С каждым днем холодало все сильнее. За ночь земля затвердевала, а трава и кусты по утрам были белыми от инея. Потеряли свой вкус прихваченные морозцем грибы, закопались поглубже червяки и жирные хрущи, которых медведица так любила есть летом, попрятались в глубине муравейников муравьи. Лишь рябины было в избытке. Теперь она стала еще слаще, но медведица проходила мимо ягод равнодушно. Целыми днями она искала и ела только нужную ей траву, которая очищала медведице внутренности, потому что никакой медведь не ляжет в берлогу с набитым брюхом.
Медведица торопилась. Летом, в июльские жары, охваченная острым и властным желанием, она подпустила к себе большого, лохматого медведя и теперь, чувствуя, как под сердцем трепещет зарождающаяся новая жизнь, готовилась лечь. Она исходила весь лес и наконец нашла в густых ельниках глубокую яму. Место было глухое, крепкое, к тому же за ветром, и медведица принялась устраивать берлогу. Завалила яму сверху хворостом, а на дне настелила постель из мягкого мха. Только-только управилась, как из низких туч посыпал снег. Но и тогда медведица легла не сразу, а долго путала и прятала следы — петляла, прыгала в стороны, ходила одним следом туда и сюда. И лишь после этого легла — головой к лазу, чтобы вовремя выскочить, если будет нужда. А когда снег повалил вовсю и ударили морозы, медведица заткнула лаз мхом и стала спать. Вьюги кружили над берлогой, наметали над ней сугробы, и медведица лежала под ними, сквозь сон слыша все, что происходило в лесу, готовая подняться при первом же испуге. И только то, что делалось под самым боком, ее не тревожило. Лесные мыши пробирались в берлогу и выстригали у спящей шерсть для своих гнезд, но медведица как бы и не чувствовала этого. Ей было тепло и покойно.
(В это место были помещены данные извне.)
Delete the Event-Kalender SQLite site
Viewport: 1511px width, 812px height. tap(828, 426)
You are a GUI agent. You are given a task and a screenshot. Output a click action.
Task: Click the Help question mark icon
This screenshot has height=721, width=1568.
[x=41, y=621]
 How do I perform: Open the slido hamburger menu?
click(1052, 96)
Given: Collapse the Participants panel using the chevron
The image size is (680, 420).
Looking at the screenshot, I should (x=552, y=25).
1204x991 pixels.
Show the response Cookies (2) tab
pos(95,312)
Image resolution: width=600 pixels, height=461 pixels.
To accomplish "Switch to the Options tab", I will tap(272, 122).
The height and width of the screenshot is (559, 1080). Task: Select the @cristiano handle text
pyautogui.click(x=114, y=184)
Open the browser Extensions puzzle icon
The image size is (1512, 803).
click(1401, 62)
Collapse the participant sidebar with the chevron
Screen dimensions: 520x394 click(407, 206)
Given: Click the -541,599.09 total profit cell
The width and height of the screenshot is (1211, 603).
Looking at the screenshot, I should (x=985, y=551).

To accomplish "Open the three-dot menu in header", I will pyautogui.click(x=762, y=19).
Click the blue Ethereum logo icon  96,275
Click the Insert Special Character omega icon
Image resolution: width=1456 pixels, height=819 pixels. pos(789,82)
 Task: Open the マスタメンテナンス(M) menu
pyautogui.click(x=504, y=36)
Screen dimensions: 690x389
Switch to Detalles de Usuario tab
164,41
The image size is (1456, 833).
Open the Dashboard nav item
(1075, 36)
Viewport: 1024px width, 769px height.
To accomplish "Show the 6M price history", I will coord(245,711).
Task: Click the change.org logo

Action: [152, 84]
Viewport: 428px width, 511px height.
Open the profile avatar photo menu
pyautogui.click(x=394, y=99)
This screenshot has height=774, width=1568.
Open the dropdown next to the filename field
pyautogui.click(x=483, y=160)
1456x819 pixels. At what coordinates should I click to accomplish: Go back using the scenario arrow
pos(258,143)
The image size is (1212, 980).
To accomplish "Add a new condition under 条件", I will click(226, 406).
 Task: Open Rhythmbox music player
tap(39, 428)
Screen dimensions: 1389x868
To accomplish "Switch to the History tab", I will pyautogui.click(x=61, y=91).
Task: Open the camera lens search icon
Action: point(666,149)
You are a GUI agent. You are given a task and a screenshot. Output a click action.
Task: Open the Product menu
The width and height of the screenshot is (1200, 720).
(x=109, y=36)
В этом тепле и покое, когда над головой трескались от январской стужи деревья, и родился медвежонок. Маленький, чуть побольше недельного собачьего щенка, слепой и с редкой шерсткой, он тотчас заскулил и задрожал от холода, но медведица, прикрыв малыша лапами, стала дышать на него, а потом подсунула к груди, и медвежонок, найдя материнский сосок, зачмокал и успокоился.